PALANGKARAYA, Inikalteng.com – Terkait Putusan MK mengenai sekolah gratis untuk sekolah negeri maupun swasta dari tingkat SD sampai SMP. Pemerintah Kota (Pemko) Palangka Raya menyatakan kesiapan mendukung program sekolah gratis yang menjadi bagian dari kebijakan nasional.
Meski demikian, Pemko masih menunggu petunjuk teknis (juknis) resmi dari pemerintah pusat maupun pemerintah provinsi Kalimantan Tengah untuk pelaksanaan di lapangan.
Wakil Wali Kota Palangka Raya, Achmad Zaini menyampaikan bahwa secara prinsip Pemko mendukung penuh kebijakan tersebut. Namun, pelaksanaannya harus berdasarkan regulasi dan juknis yang jelas.
“Kami menyambut baik program sekolah gratis. Namun, kami masih menunggu aturan dan petunjuk teknis yang menjadi acuan dalam penerapannya. Jikalau di sekolah negeri kan tidak ada masalah tetapi yang menjadi pertanyaan adalah bagaimana sekolah swasta menerapkannya karena sebagian besar pembiayaannya kan berasal dari peserta didik” ujarnya, pada Jumat (13/6/2025).
Achmad Zaini menjelaskan bahwa program sekolah gratis memerlukan penyesuaian anggaran karena berasal APBD. “Jika ini digratiskan tentu pembiayaan berasal dari APBD Kab/Kota. Dan inilah yang sedang kita persiapkan karena hal ini membutuhkan biaya yang besar di samping itu juga kita masih butuh dana-dana vital untuk pembangunan-pembangunan seperti pelayanan dasar, infrastruktur, pendidikan, kesehatan dan bidang prioritas lainnya.” Tutupnya.

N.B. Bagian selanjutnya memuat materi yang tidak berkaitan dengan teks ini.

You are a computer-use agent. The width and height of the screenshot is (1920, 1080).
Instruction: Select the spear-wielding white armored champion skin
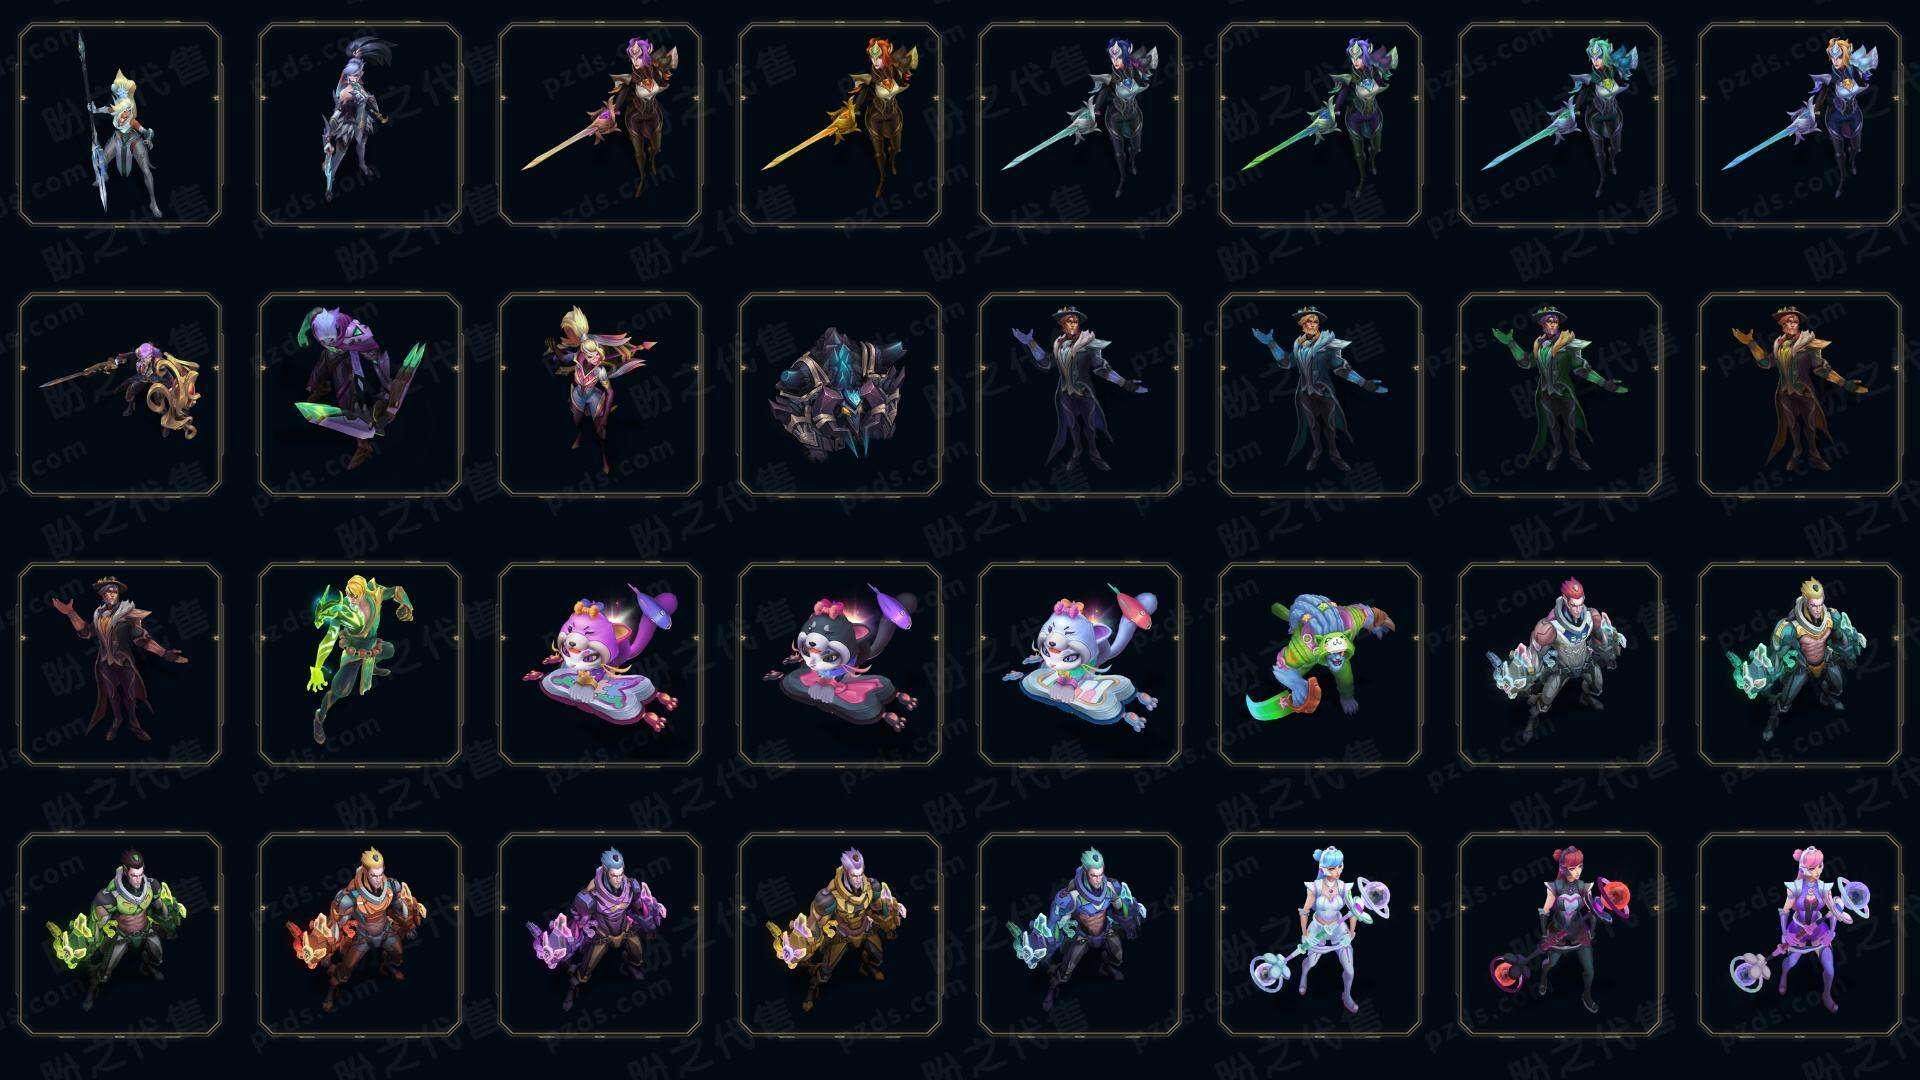[x=120, y=125]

Sementara itu, salah satu orang tua murid dan masyarakat menyambut positif rencana sekolah gratis ini. Mereka berharap kebijakan tersebut bisa meringankan beban biaya pendidikan, terutama bagi keluarga kurang mampu.
“Kami sangat berharap sekolah gratis ini benar-benar terealisasi, karena selama ini masih banyak biaya tambahan yang harus dikeluarkan,” kata Aan, salah satu orang tua siswa sekolah swasta di Palangka Raya.